In a similar way, a dairy farmer from Independence or a lumber company from Antigo or a crop farmer from Dodgeville or a dock worker from Superior all have a competitive advantage, if we have a good transportation system. That’s why I am committed to improving our infrastructure.

In addition to investments in our transportation system, we need to ensure access to cost-effective and reliable sources of power, preserve our clean water advantage, improve availability of high-speed Internet connections and support our quality health care in Wisconsin.

Tonight, I invite all of you here, and all of you watching at home, to join us as we continue to move our great state forward.

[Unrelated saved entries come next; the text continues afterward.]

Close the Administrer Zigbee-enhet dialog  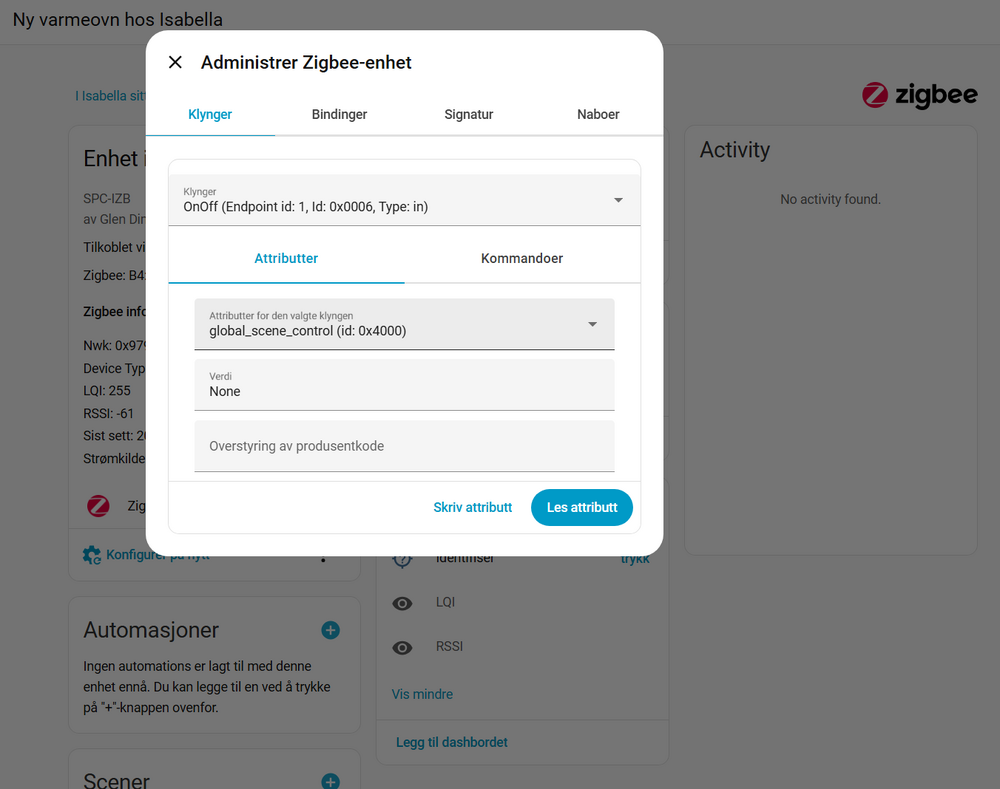pos(175,62)
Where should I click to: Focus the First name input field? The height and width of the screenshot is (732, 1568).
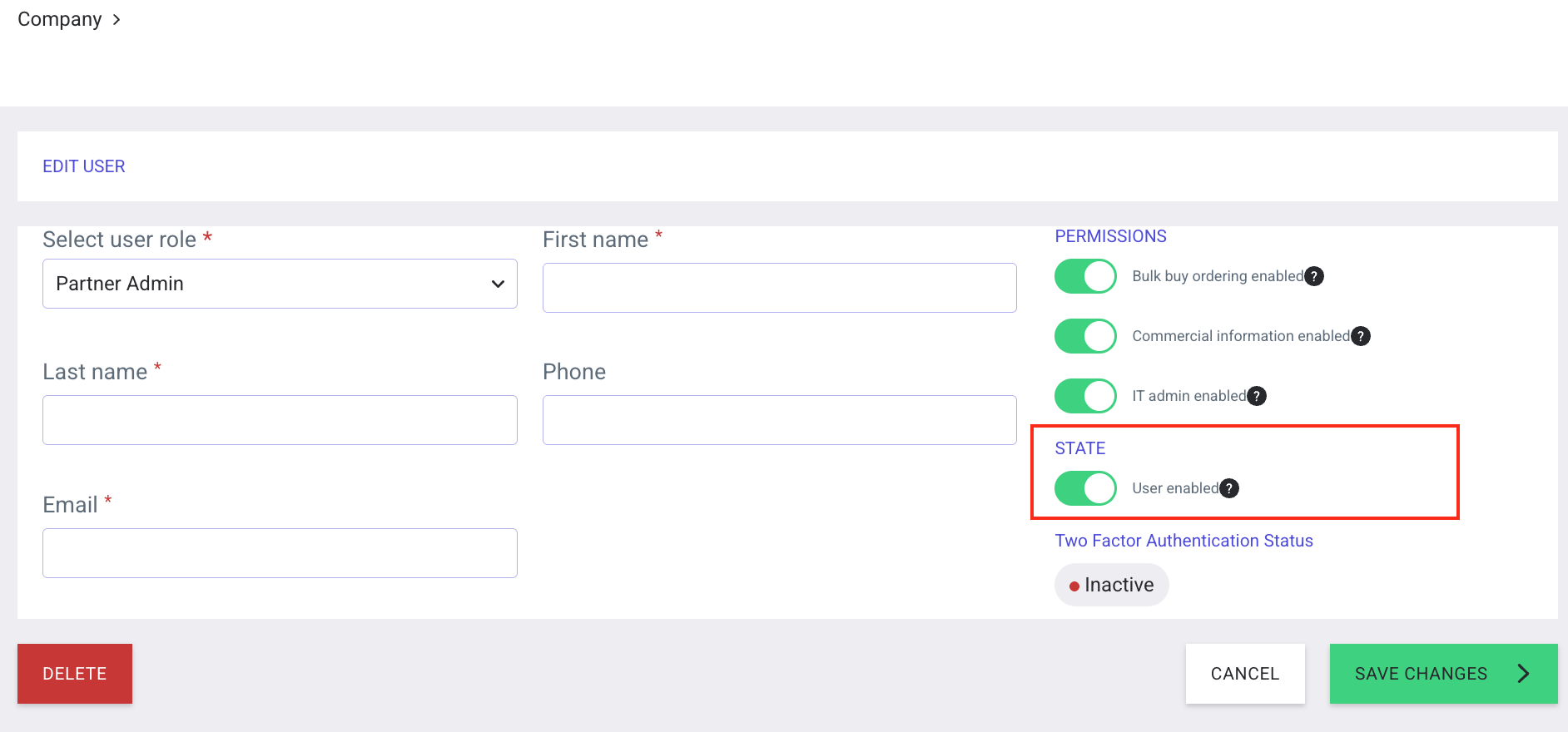pos(779,288)
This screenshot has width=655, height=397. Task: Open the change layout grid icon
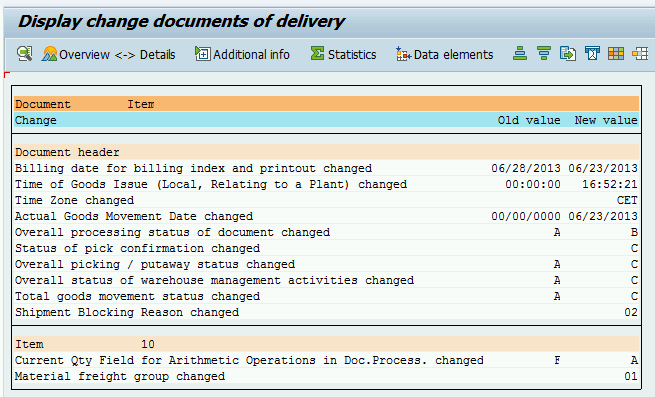point(616,54)
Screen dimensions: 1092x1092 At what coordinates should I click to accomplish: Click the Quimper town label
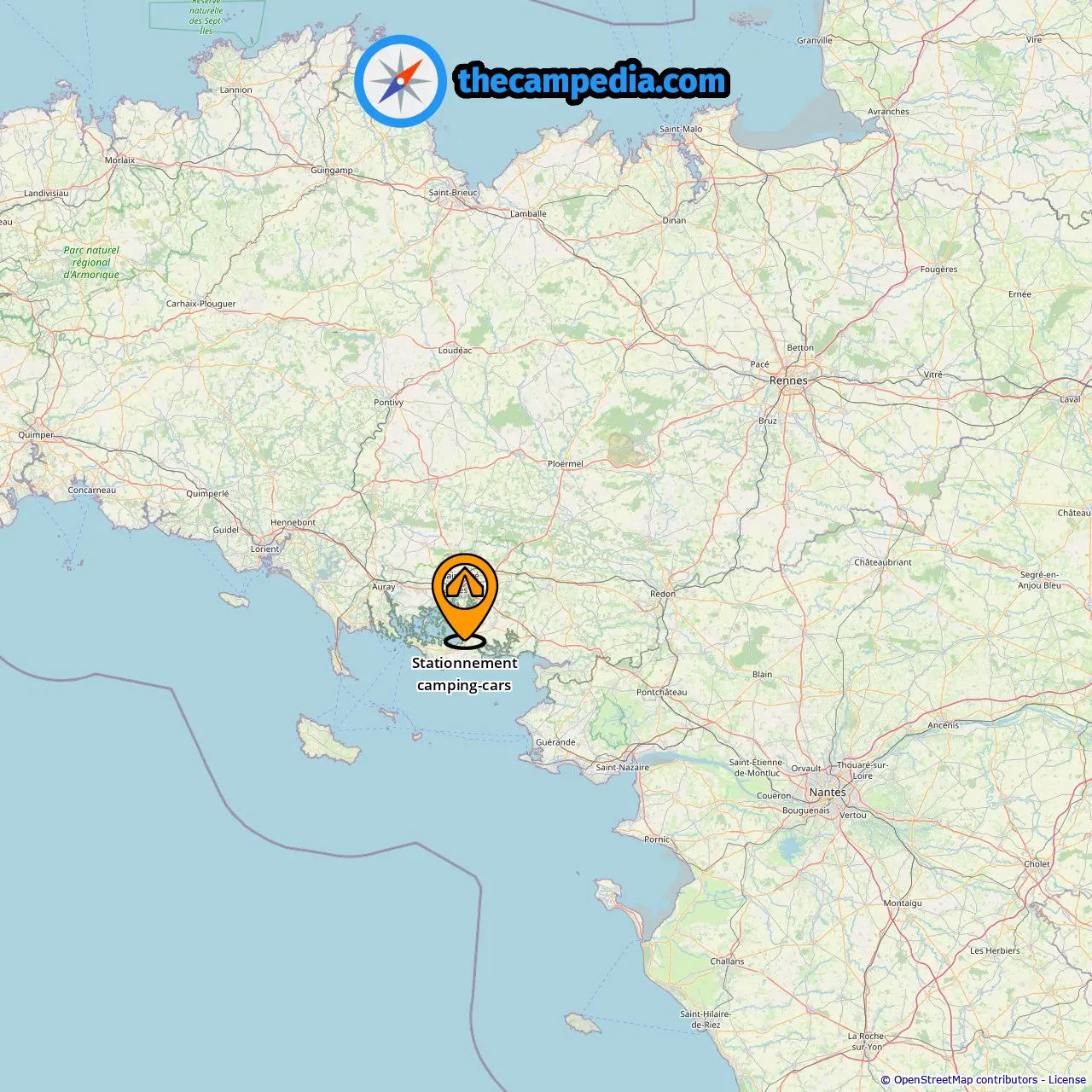click(x=36, y=435)
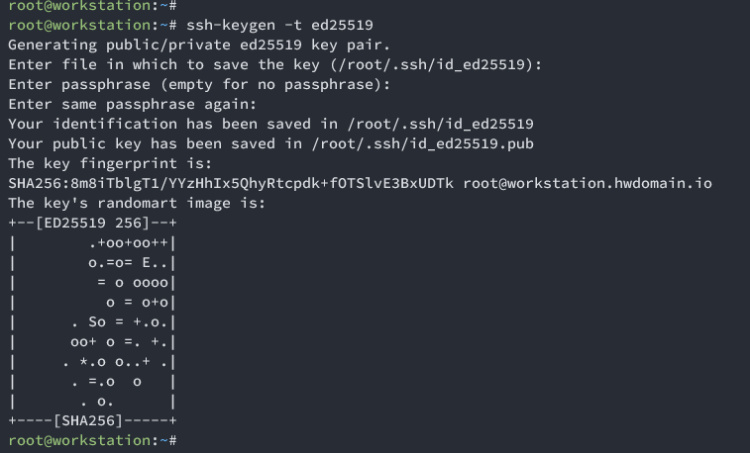
Task: Click root@workstation.hwdomain.io after the fingerprint
Action: (x=588, y=184)
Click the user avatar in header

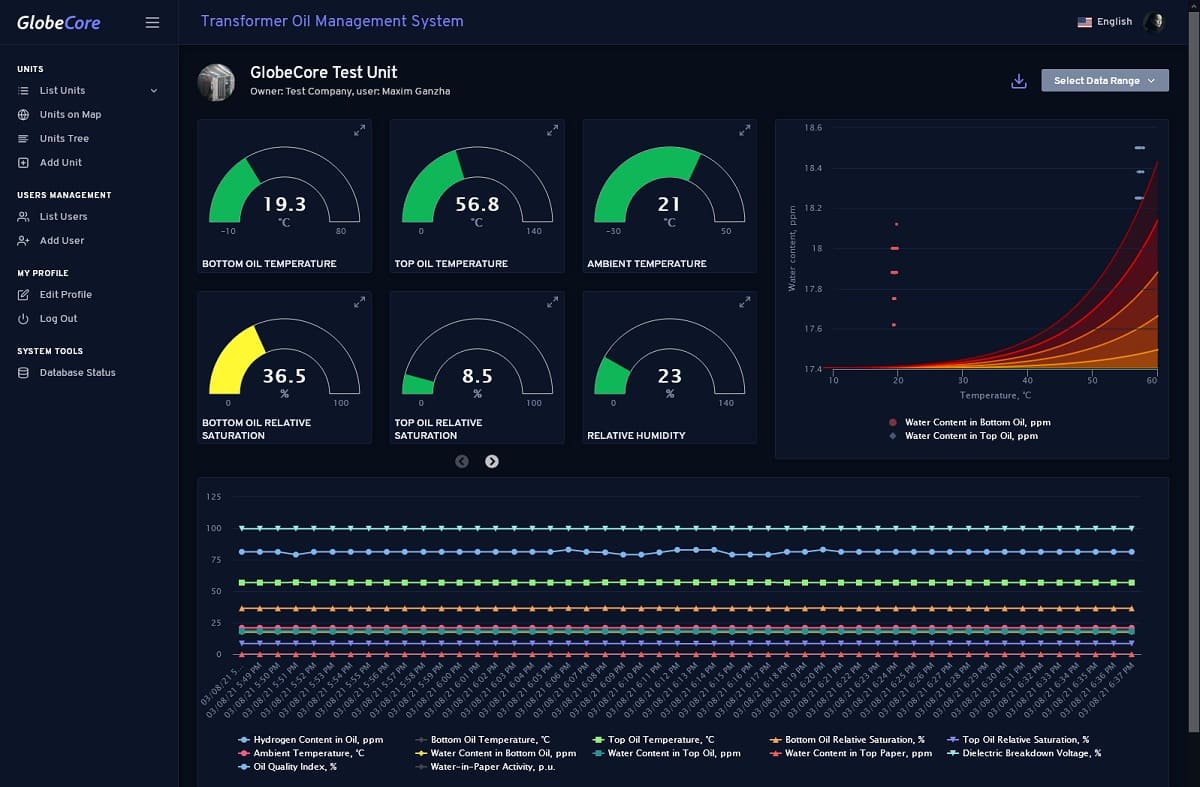click(x=1154, y=22)
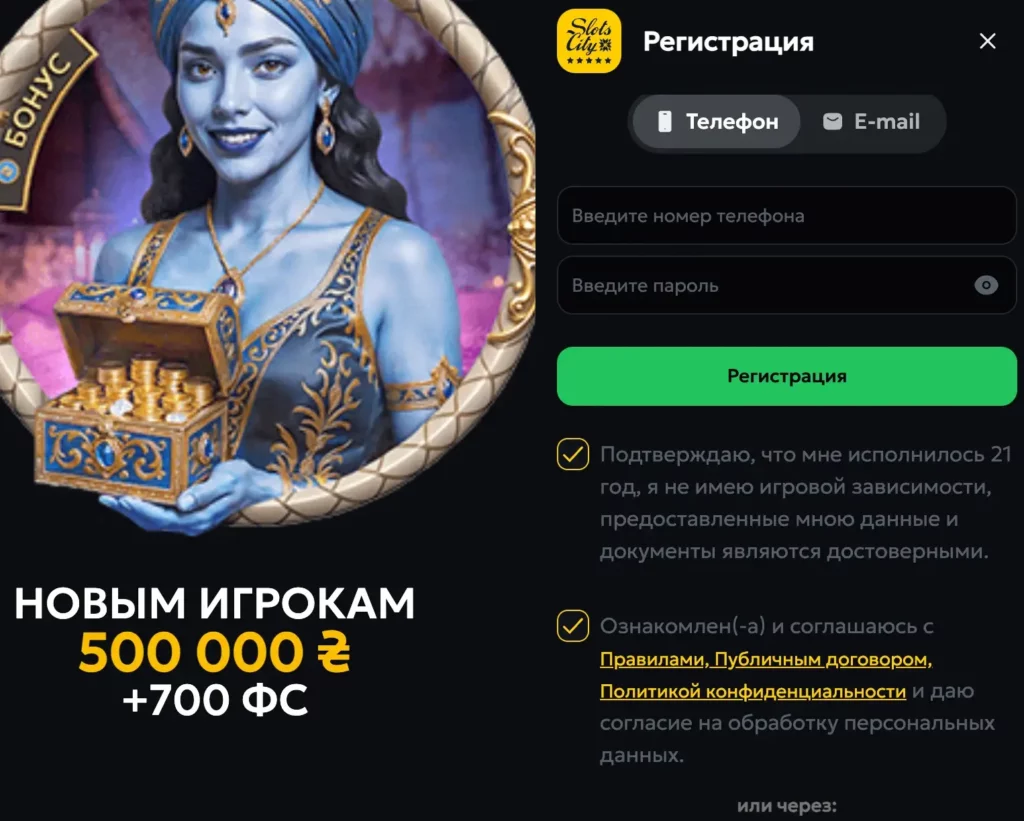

Next month, I will lay out a clear plan for how to achieve these priorities when I present our biennial budget to the State Legislature. Unlike the deficit we faced two years ago, we start out in a much better position today because of the tough, but important, decisions we made over the past two years.
In many ways, our position in Wisconsin is a stark contrast to the chaos in Washington, DC. While many of our nation’s leaders fail to make tough decisions, we decided to avoid failure by embracing true reform.

Still, there is much work to be done.

As I travel the state, it is clear to me why our focus on helping create 250,000 jobs by 2015 is about much more than just fulfilling a campaign promise.

Simply put, it is about helping improve the lives of 250,000 more families in Wisconsin.

You see, adding a new job is about more than just a number. Every time another job is created, and a new employee is hired, it means that another family has someone working in their household. For many, that means fewer worries about putting bread on the table or clothes on the backs of their kids—or even making the mortgage payment on the house.

I will work hard each and every day, so we can help people all across Wisconsin have the chance to have a job, and work hard to support themselves and their families for generations to come.

With bold vision and bright hope for the future, we are turning things around. We are heading in the right direction. We are moving Wisconsin forward.

Thank you, may God bless you, and may God bless the great State of Wisconsin.

*I can’t figure out if the miner was added to the official state seal in 1836 when Wisconsin became a territory or in 1839 under a revision or in 1848 at the time of statehood, or in 1851 when the seal was changed. Or in 1881 when the seal was revised once more.